'My heart was racing... the pain was awful' 

After a heart attack, 36-year-old Debbie Siddons was too scared to pick up her 18-month-old baby. Rehabilitation helped her move on with her life.

It was the usual rush in the Siddons household as Debbie raced around getting her four children ready for school. But as she strode into the living room to summon her eldest, she was suddenly stopped in her tracks by a sharp pain in her chest.

"My heart was racing, the pain was awful, and I had pins and needles in my lower jaw and down both arms," she says. "I sat down on the sofa hoping the pain would stop, but it didn't. I knew something was very wrong. I was on my own with the kids, so I got my eldest to bring me the phone. I called my mother-in-law and my father and told them I didn't feel very well. My dad was over in 10 minutes. He took one look at me and called an ambulance."

In the ambulance, paramedics gave Debbie an electrocardiogram (ECG) to test the electrical activity in her heart. She was then given an aspirin to chew. Once she got to the hospital, doctors gave her a drug to dissolve any clots in her blood that might have caused the heart attack.

"I knew it was serious, but I didn't guess how serious," she remembers. "When I got to the hospital, it was madness. Everyone was rushing around, hooking me up to machines. It didn't take the doctor long to tell me I'd suffered a heart attack. It didn't quite sink in until my mother-in-law got to the hospital and I had to tell her what had happened to me."

Debbie stayed in hospital for a week. On the sixth day, she began to experience pins and needles in her left arm. Doctors were concerned that she might be having another heart attack. As a precaution, she was given another ECG and sent for an angiogram, a procedure that checks the arteries for blockages. The angiogram was clear and Debbie didn't have another attack.

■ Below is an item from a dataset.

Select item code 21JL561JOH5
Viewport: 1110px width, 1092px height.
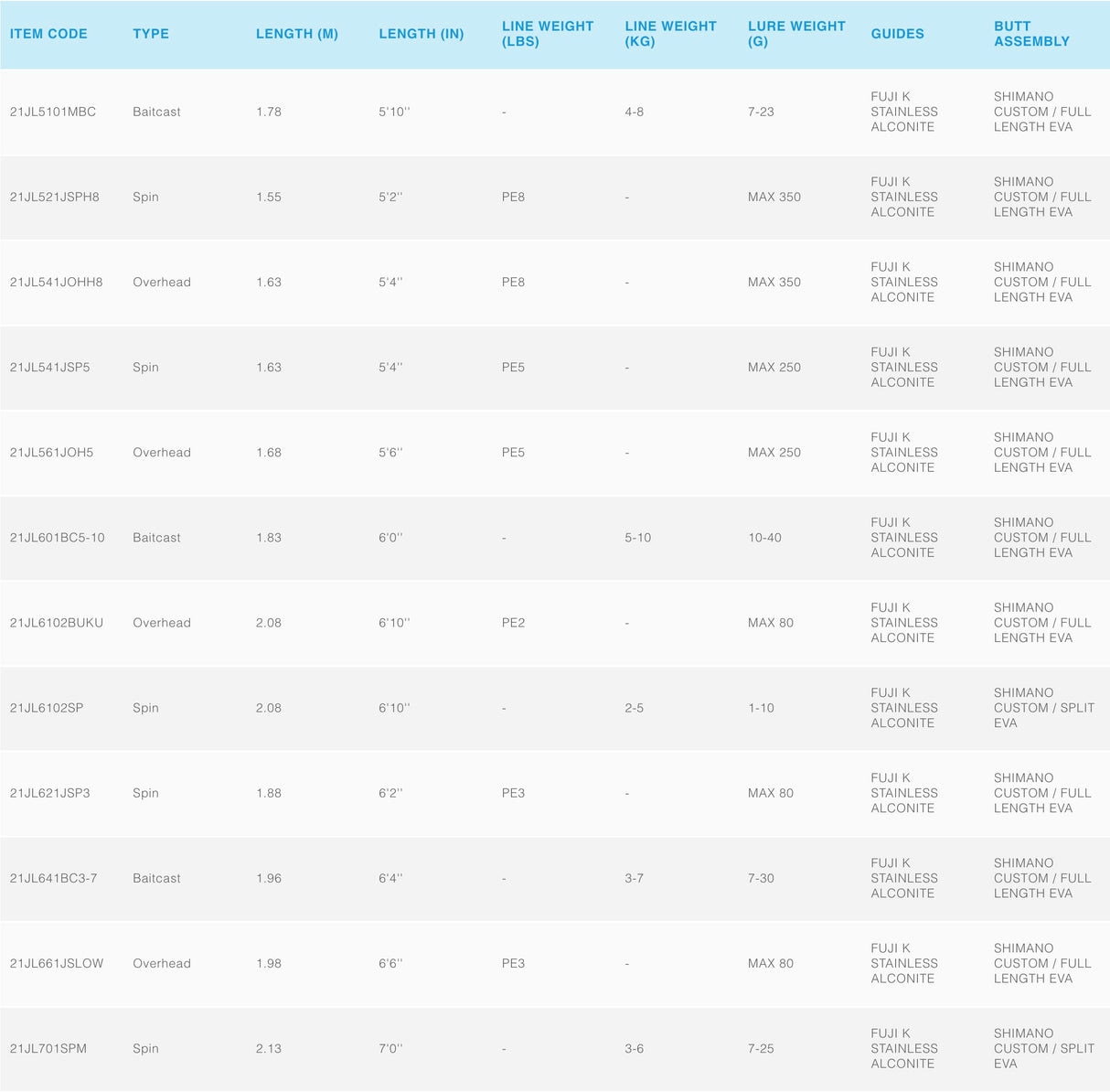[x=52, y=453]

The cause of her original attack is still unknown.

Back at home, she realised how much the experience had shaken her. "I was frightened to do anything. I was nervous about going up the stairs, and I was too scared to pick up my 18-month-old daughter in case I had another heart attack," she says.

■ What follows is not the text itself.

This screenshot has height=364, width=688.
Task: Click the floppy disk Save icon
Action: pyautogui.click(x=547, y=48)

"Then I was sent for rehabilitation, which really helped. We learned about healthy eating and exercise, but a big part of it was finding the confidence to carry on with our lives. The nurses reassured me that I could live a perfectly normal life again and they were right. By the end of the six-week course, I'd got my confidence back."

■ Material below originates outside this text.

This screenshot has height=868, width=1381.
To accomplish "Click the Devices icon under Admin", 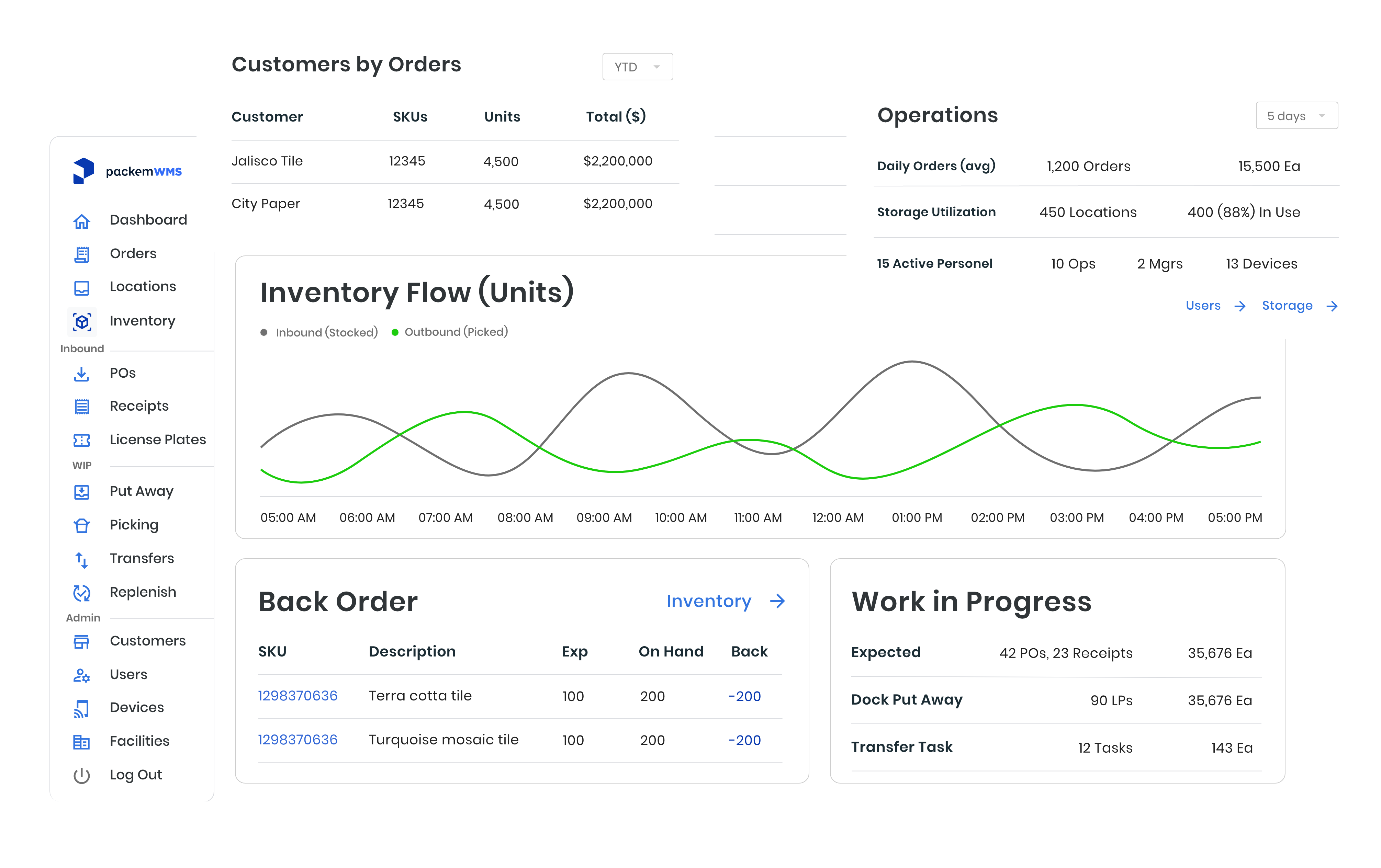I will [x=81, y=707].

Two years on, Debbie still takes several drugs every day, including aspirin and a statin, to help prevent another attack. She sees a consultant once a year. But so far she hasn't had another heart attack. "It was a very frightening experience, but I came through it," she says. "I'd urge anyone who's had one to make the most of rehabilitation and use all the help they can get. It certainly helped me to move on."